Lanjutkan teks tentang adat masyarakat Minahasa, mulai tepat setelah kalimat terakhirnya.

#### TEKS BACAAN ####

L. Adam dalam bukunya Adat Istiadat Suku Bangsa Minahasa menyebutnya suatu pola adopsi yang agak aneh namun sesuai dengan proses tersebut di atas.[13] Disebutkan bahwa terdapatnya gejala adopsi terbalik, dimana seseorang atau keluarga mengangkat seorang kepala distrik atau lainnya (bawahannya) sebagai bapak, dan menempatkan dirinya sendiri sebagai anak. Adopsi semacam ini menguntungkan kedua belah pihak. Sang “anak” akan memperoleh perlindungan dan jaminan keterpihakan sang “bapak” dalam perselisihan-perselisihan, terutama yang menyangkut soal tanah. Sebaliknya para kepala biasanya membiarkan dirinya diadopsi dengan maksud kelak akan mendapat bagian dalam pewarisan sang “anak”.

Minahasa sebagai masyarakat yang tidak mengenal bentuk kerajaan namun sebagai masyarakat primitif tidak mengenal hubungan majikan dan hamba. Mereka yang hanya mengakui primus inter pares beranggapan bahwa jika ada kewajiban yang harus dipenuhi, kesemua itu berdasarkan pada hubungan timbal balik. Hubungan  yang ada adalah antara pelindung dan yang dilindungi. Sistem kekeluargaan yang sangat erat mempengaruhi kehidupan bermasyarakat dan politik setiap kesatuan (wanua dan walak). Memang selain keluarga dikenal juga adanya budak-budak melalui perang dan penaklukkan-penaklukkan.

#### DATA TERCATAT ####

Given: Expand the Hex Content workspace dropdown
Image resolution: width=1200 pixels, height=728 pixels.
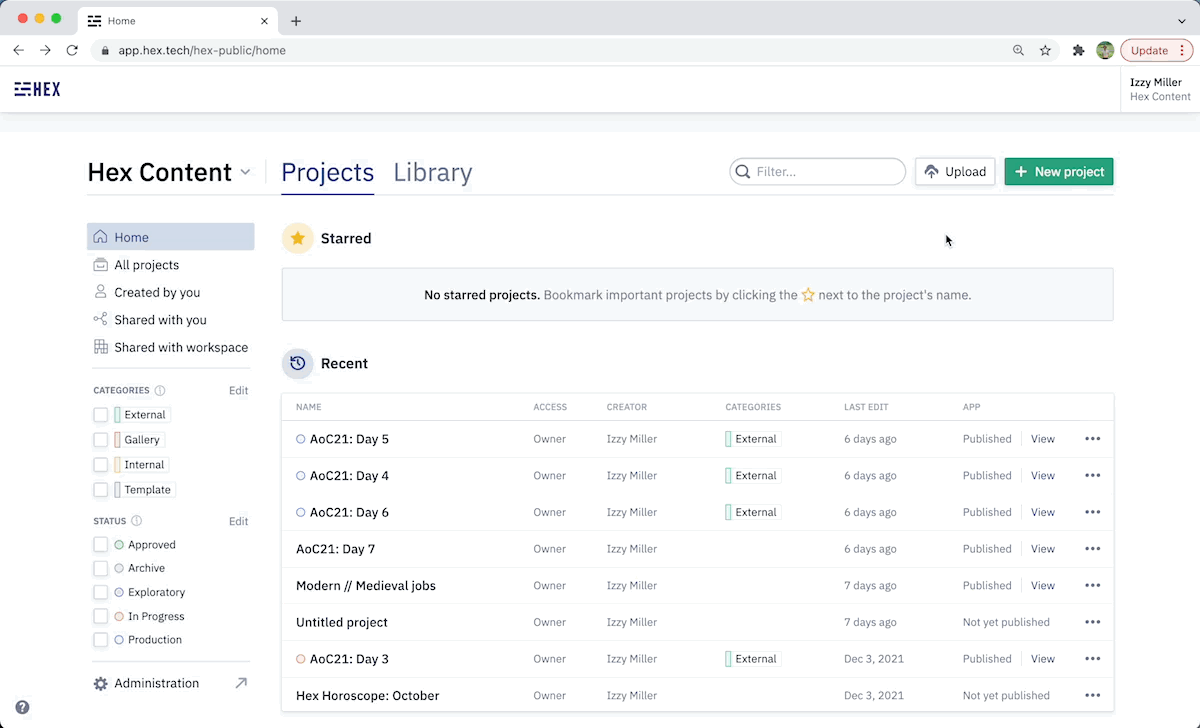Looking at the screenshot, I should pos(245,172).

####

**JAWABAN SOAL**
Alam pemikiran kepala distrik kebanyakan masih kuat dipengaruhi tradisi demikian.[14] Seyogyanya jika mereka mempertanyakan kembali hubungan tersebut. Dan wajar juga jika dalam surat tersebut digunakan kata-kata yang meninggikan kedudukan Belanda. Yang paling jelas adalah bahwa penetrasi pendidikan Belanda sedemikian mendalam di Minahasa, tetapi dalam pemikiran Belanda bahwa mereka tetaplah bawahan, bumiputra yang sebelumnya tidak berperadaban[15] yang harus senantiasa dibimbing dan perlu dibudayakan.[16]

Surat itu juga menyingkapkan akan usaha Belanda untuk “mengikat” para kepala Minahasa (paling tidak demikian menurut anggapan mereka) dengan pemberian gaji. Para kepala tersebut memaklumi bahwa jika mereka menerima gaji dari pemerintah maka resmilah Minahasa merupakan bagian dari Hindia Belanda. Selanjutnya surat itu menyatakan bahwa mereka menolak tawaran Belanda tersebut. Mereka memilih tetap berdiri di atas pundak rakyatnya (menurut istilah mereka diasuh rakyatnya). Keindependenan merupakan alasan yang kuat bagi status sekutu.

Kemudian surat itu bercerita mengenai apa yang sebenarnya sedang berlangsung di Minahasa selama hampir 200 tahun sejak kontrak pertama ditandatangani. Motivasi Minahasa untuk selalu berdiri di pihak Belanda (sehingga terkadang Minahasa disebut berdiri di pihak Belanda, bahkan disebut sebagai propinsi ke-12 dari Belanda, karena begitu setianya) adalah berdasarkan rasa terima kasih danbalas budi, kembali sesuai dengan kontrak. Dan sekali lagi ditegaskan bahwa Belanda memperoleh tanah Minahasa bukan melalui penaklukan melainkan semata persahabatan.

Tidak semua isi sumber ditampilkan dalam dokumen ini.